Once the fragmentation data have been obtained, the next and the final daunting task is to retrace steps and infer from the fragment ion data the amino acid sequence in the peptides and then, in turn, the protein structure. This is commonly done using one or the other available proprietary software packages, mostly commercial, which are created, in the first place, based on available data on fragmentation patterns of known peptides. While subjecting the mass spectral output to software application, the additional inputs usually sought are the taxonomy of the sample, the protein mass range, the protease employed, and the database to be searched; the output is a list of names of probable proteins, along with their expectation values, that are compatible with spectral data. Because of limitations of the software, there is no guarantee that the protein actually present in the sample would turn up at the top of the list. Further, since all packages may not point to the same set of proteins, additional considerations are required to arrive at the final conclusion.

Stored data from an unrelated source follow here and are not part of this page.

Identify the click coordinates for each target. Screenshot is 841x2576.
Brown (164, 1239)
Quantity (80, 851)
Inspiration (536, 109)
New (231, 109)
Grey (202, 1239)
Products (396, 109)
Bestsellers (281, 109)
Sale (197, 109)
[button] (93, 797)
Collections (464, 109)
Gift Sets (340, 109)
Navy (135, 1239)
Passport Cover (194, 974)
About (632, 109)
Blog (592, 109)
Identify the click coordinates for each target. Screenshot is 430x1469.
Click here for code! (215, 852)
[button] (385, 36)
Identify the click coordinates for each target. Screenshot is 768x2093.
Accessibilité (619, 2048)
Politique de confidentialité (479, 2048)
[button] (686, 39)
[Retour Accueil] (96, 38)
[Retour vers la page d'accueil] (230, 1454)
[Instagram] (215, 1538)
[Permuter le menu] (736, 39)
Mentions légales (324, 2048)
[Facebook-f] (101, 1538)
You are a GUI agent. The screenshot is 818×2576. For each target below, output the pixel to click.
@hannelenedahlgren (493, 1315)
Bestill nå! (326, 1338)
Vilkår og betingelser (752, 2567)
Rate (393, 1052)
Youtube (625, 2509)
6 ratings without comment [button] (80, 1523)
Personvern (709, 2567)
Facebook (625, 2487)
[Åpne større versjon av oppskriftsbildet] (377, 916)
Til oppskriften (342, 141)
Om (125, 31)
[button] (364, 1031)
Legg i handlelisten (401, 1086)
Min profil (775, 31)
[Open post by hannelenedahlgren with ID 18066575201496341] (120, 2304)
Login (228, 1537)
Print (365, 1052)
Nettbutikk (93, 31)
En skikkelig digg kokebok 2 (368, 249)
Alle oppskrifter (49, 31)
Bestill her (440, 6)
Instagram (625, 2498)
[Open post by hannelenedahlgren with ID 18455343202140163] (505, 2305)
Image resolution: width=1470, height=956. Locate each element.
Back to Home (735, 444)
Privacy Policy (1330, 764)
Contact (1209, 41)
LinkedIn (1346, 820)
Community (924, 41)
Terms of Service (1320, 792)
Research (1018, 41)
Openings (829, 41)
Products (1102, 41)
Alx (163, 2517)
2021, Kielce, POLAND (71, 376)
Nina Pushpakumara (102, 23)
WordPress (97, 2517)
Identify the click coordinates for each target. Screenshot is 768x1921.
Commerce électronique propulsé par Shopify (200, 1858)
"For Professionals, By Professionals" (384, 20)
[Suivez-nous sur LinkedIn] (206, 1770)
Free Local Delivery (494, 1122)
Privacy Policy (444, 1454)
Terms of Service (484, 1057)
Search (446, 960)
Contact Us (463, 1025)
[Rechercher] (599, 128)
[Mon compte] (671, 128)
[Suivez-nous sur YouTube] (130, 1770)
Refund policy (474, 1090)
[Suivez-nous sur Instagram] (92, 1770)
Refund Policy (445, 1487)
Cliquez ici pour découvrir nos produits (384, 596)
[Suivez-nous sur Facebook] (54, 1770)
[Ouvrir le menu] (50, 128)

Often, in experiments, after the qualitative identification of the proteins in a sample has been accomplished, the next objective is to follow their variations with respect to changes, which could be over a wide range of biological conditions of the sources of the samples. It is then expedient to concentrate attention on specific peptides related to the proteins of interest. To this objective, operational modes are then set β through software control β to track specific peptides, or specific ions that are fragmentation products of those peptides. Narrowing scans to relatively much smaller region of mass spectrum increases the speed of analysis drastically; it also increases the dynamic range. In the single reaction monitoring (SRM) procedure, no mass spectra are recorded; two mass analyzers are used in tandem, both tantamount to filters, which track a specific fragment ion arising from its precursor ion. In the multiple reaction monitoring (MRM) procedure too, no mass spectra are recorded; the scanning here is between multiple sets of precursor and fragment ion pairs. Both are targeted approaches; the paramount gains here are greater speed of analysis and higher sensitivity.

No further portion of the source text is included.